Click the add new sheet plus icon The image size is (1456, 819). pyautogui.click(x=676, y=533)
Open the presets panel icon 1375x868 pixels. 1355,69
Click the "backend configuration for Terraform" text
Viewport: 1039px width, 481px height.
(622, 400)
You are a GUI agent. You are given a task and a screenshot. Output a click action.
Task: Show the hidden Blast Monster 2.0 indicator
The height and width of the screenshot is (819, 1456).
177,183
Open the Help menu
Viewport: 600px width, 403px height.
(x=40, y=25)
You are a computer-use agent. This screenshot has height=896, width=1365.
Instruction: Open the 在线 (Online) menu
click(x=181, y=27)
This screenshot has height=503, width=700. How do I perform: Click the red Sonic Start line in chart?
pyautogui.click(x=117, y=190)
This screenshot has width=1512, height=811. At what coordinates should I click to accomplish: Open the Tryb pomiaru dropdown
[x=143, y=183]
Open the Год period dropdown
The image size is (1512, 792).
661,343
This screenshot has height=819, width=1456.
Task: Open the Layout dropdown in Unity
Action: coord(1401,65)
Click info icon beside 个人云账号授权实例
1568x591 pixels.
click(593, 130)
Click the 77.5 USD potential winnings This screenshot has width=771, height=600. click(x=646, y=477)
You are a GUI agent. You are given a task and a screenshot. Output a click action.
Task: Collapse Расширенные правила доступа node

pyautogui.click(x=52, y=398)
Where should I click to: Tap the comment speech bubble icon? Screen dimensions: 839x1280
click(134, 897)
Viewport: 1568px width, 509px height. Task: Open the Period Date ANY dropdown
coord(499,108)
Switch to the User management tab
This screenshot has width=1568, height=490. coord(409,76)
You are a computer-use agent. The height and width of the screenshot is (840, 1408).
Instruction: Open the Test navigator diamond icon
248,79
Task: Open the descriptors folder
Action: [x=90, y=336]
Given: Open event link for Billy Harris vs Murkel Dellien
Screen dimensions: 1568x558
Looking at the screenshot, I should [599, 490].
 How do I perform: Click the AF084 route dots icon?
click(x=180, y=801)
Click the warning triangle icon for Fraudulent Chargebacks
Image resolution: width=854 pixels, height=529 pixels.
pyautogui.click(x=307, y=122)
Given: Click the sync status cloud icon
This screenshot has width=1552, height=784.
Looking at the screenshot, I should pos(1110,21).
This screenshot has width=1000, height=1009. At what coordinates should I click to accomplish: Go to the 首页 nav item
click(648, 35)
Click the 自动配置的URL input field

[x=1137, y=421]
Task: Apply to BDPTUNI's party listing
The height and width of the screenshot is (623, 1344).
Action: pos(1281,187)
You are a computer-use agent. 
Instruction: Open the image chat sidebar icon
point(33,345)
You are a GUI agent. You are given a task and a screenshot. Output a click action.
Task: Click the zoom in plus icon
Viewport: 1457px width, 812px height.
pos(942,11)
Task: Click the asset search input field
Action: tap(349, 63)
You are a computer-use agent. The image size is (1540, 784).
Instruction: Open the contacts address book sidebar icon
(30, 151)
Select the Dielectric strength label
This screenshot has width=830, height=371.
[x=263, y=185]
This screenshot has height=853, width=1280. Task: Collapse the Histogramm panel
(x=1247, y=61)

━━━━━━━━━━━━━━━━

**THE PROBLEM:**
Reproduce all of the data above, switching each occurrence of "computer-use agent" to "desktop automation agent" and keeping every other character the same.

**RESPONSE TO THE EXERCISE:**
Click the add new sheet plus icon The image size is (1456, 819). pyautogui.click(x=676, y=533)
Open the presets panel icon 1375x868 pixels. 1355,69
Click the "backend configuration for Terraform" text
Viewport: 1039px width, 481px height.
(622, 400)
You are a GUI agent. You are given a task and a screenshot. Output a click action.
Task: Show the hidden Blast Monster 2.0 indicator
The height and width of the screenshot is (819, 1456).
177,183
Open the Help menu
Viewport: 600px width, 403px height.
(x=40, y=25)
You are a desktop automation agent. This screenshot has height=896, width=1365.
Instruction: Open the 在线 (Online) menu
click(x=181, y=27)
This screenshot has height=503, width=700. How do I perform: Click the red Sonic Start line in chart?
pyautogui.click(x=117, y=190)
This screenshot has width=1512, height=811. At what coordinates should I click to accomplish: Open the Tryb pomiaru dropdown
[x=143, y=183]
Open the Год period dropdown
The image size is (1512, 792).
661,343
This screenshot has height=819, width=1456.
Task: Open the Layout dropdown in Unity
Action: coord(1401,65)
Click info icon beside 个人云账号授权实例
1568x591 pixels.
click(593, 130)
Click the 77.5 USD potential winnings This screenshot has width=771, height=600. click(x=646, y=477)
You are a GUI agent. You are given a task and a screenshot. Output a click action.
Task: Collapse Расширенные правила доступа node

pyautogui.click(x=52, y=398)
Where should I click to: Tap the comment speech bubble icon? Screen dimensions: 839x1280
click(134, 897)
Viewport: 1568px width, 509px height. Task: Open the Period Date ANY dropdown
coord(499,108)
Switch to the User management tab
This screenshot has width=1568, height=490. coord(409,76)
You are a desktop automation agent. The height and width of the screenshot is (840, 1408).
Instruction: Open the Test navigator diamond icon
248,79
Task: Open the descriptors folder
Action: [x=90, y=336]
Given: Open event link for Billy Harris vs Murkel Dellien
Screen dimensions: 1568x558
Looking at the screenshot, I should [599, 490].
 How do I perform: Click the AF084 route dots icon?
click(x=180, y=801)
Click the warning triangle icon for Fraudulent Chargebacks
Image resolution: width=854 pixels, height=529 pixels.
pyautogui.click(x=307, y=122)
Given: Click the sync status cloud icon
This screenshot has width=1552, height=784.
Looking at the screenshot, I should pos(1110,21).
This screenshot has width=1000, height=1009. At what coordinates should I click to accomplish: Go to the 首页 nav item
click(648, 35)
Click the 自动配置的URL input field

[x=1137, y=421]
Task: Apply to BDPTUNI's party listing
The height and width of the screenshot is (623, 1344).
Action: pos(1281,187)
You are a desktop automation agent. 
Instruction: Open the image chat sidebar icon
point(33,345)
You are a GUI agent. You are given a task and a screenshot. Output a click action.
Task: Click the zoom in plus icon
Viewport: 1457px width, 812px height.
pos(942,11)
Task: Click the asset search input field
Action: tap(349, 63)
You are a desktop automation agent. The image size is (1540, 784).
Instruction: Open the contacts address book sidebar icon
(30, 151)
Select the Dielectric strength label
This screenshot has width=830, height=371.
[x=263, y=185]
This screenshot has height=853, width=1280. Task: Collapse the Histogramm panel
(x=1247, y=61)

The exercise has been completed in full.